* [ASSIGNED TASK]
Please give the data again in full, exactly as it reads.

* [DATA FOR PROCESSING]
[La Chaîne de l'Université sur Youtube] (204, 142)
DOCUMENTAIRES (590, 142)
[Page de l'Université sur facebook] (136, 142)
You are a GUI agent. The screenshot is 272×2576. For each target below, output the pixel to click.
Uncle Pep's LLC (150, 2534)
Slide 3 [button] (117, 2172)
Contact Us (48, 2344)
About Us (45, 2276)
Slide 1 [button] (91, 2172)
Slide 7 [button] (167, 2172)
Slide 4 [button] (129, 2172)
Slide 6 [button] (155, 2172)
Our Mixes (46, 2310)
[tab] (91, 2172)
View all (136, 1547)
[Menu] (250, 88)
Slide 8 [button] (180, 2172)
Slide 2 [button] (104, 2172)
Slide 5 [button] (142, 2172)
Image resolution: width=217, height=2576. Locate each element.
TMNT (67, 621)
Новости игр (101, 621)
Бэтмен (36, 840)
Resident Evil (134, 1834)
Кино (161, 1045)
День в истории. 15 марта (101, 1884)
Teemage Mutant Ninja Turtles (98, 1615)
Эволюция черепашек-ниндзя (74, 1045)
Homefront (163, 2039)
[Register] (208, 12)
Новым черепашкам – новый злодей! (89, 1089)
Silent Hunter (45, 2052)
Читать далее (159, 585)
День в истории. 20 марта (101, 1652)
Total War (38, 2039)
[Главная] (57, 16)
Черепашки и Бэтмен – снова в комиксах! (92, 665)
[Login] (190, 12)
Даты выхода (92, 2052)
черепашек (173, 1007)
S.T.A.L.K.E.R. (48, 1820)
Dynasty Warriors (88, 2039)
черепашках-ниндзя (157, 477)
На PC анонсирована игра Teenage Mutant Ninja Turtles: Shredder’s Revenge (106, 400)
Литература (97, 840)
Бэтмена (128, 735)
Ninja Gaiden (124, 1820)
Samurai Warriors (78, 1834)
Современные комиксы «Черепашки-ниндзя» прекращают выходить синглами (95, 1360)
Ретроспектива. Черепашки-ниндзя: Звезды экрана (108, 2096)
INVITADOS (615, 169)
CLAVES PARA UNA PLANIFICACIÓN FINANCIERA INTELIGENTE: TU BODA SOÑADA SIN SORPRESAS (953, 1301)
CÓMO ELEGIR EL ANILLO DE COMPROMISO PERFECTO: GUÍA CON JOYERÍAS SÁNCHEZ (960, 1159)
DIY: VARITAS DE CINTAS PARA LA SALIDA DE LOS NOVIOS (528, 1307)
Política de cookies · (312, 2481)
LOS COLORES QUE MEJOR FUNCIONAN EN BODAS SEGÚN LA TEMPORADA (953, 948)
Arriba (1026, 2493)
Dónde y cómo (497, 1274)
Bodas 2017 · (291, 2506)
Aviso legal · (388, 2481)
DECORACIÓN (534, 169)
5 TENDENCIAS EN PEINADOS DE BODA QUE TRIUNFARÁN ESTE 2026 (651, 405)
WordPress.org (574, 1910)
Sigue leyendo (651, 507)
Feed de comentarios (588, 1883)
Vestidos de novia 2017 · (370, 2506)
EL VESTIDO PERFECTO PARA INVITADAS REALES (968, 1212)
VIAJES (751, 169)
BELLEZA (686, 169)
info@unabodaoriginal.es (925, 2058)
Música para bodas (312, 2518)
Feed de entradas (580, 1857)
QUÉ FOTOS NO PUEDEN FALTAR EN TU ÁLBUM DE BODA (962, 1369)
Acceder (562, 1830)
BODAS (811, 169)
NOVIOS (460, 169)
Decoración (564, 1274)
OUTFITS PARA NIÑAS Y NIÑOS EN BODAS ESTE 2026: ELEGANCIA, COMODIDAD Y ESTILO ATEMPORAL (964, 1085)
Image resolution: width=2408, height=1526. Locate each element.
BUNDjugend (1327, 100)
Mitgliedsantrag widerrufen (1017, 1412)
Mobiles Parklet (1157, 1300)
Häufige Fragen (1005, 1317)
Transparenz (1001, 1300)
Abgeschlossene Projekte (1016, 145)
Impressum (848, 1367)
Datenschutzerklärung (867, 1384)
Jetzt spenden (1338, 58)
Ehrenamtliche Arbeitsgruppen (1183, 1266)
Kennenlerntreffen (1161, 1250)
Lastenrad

* [OUTPUT]
[La Chaîne de l'Université sur Youtube] (204, 142)
DOCUMENTAIRES (590, 142)
[Page de l'Université sur facebook] (136, 142)
You are a GUI agent. The screenshot is 272×2576. For each target below, output the pixel to click.
Uncle Pep's LLC (150, 2534)
Slide 3 [button] (117, 2172)
Contact Us (48, 2344)
About Us (45, 2276)
Slide 1 [button] (91, 2172)
Slide 7 [button] (167, 2172)
Slide 4 [button] (129, 2172)
Slide 6 [button] (155, 2172)
Our Mixes (46, 2310)
[tab] (91, 2172)
View all (136, 1547)
[Menu] (250, 88)
Slide 8 [button] (180, 2172)
Slide 2 [button] (104, 2172)
Slide 5 [button] (142, 2172)
Image resolution: width=217, height=2576. Locate each element.
TMNT (67, 621)
Новости игр (101, 621)
Бэтмен (36, 840)
Resident Evil (134, 1834)
Кино (161, 1045)
День в истории. 15 марта (101, 1884)
Teemage Mutant Ninja Turtles (98, 1615)
Эволюция черепашек-ниндзя (74, 1045)
Homefront (163, 2039)
[Register] (208, 12)
Новым черепашкам – новый злодей! (89, 1089)
Silent Hunter (45, 2052)
Читать далее (159, 585)
День в истории. 20 марта (101, 1652)
Total War (38, 2039)
[Главная] (57, 16)
Черепашки и Бэтмен – снова в комиксах! (92, 665)
[Login] (190, 12)
Даты выхода (92, 2052)
черепашек (173, 1007)
S.T.A.L.K.E.R. (48, 1820)
Dynasty Warriors (88, 2039)
черепашках-ниндзя (157, 477)
На PC анонсирована игра Teenage Mutant Ninja Turtles: Shredder’s Revenge (106, 400)
Литература (97, 840)
Бэтмена (128, 735)
Ninja Gaiden (124, 1820)
Samurai Warriors (78, 1834)
Современные комиксы «Черепашки-ниндзя» прекращают выходить синглами (95, 1360)
Ретроспектива. Черепашки-ниндзя: Звезды экрана (108, 2096)
INVITADOS (615, 169)
CLAVES PARA UNA PLANIFICACIÓN FINANCIERA INTELIGENTE: TU BODA SOÑADA SIN SORPRESAS (953, 1301)
CÓMO ELEGIR EL ANILLO DE COMPROMISO PERFECTO: GUÍA CON JOYERÍAS SÁNCHEZ (960, 1159)
DIY: VARITAS DE CINTAS PARA LA SALIDA DE LOS NOVIOS (528, 1307)
Política de cookies · (312, 2481)
LOS COLORES QUE MEJOR FUNCIONAN EN BODAS SEGÚN LA TEMPORADA (953, 948)
Arriba (1026, 2493)
Dónde y cómo (497, 1274)
Bodas 2017 · (291, 2506)
Aviso legal · (388, 2481)
DECORACIÓN (534, 169)
5 TENDENCIAS EN PEINADOS DE BODA QUE TRIUNFARÁN ESTE 2026 (651, 405)
WordPress.org (574, 1910)
Sigue leyendo (651, 507)
Feed de comentarios (588, 1883)
Vestidos de novia 2017 · (370, 2506)
EL VESTIDO PERFECTO PARA INVITADAS REALES (968, 1212)
VIAJES (751, 169)
BELLEZA (686, 169)
info@unabodaoriginal.es (925, 2058)
Música para bodas (312, 2518)
Feed de entradas (580, 1857)
QUÉ FOTOS NO PUEDEN FALTAR EN TU ÁLBUM DE BODA (962, 1369)
Acceder (562, 1830)
BODAS (811, 169)
NOVIOS (460, 169)
Decoración (564, 1274)
OUTFITS PARA NIÑAS Y NIÑOS EN BODAS ESTE 2026: ELEGANCIA, COMODIDAD Y ESTILO ATEMPORAL (964, 1085)
Image resolution: width=2408, height=1526. Locate each element.
BUNDjugend (1327, 100)
Mitgliedsantrag widerrufen (1017, 1412)
Mobiles Parklet (1157, 1300)
Häufige Fragen (1005, 1317)
Transparenz (1001, 1300)
Abgeschlossene Projekte (1016, 145)
Impressum (848, 1367)
Datenschutzerklärung (867, 1384)
Jetzt spenden (1338, 58)
Ehrenamtliche Arbeitsgruppen (1183, 1266)
Kennenlerntreffen (1161, 1250)
Lastenrad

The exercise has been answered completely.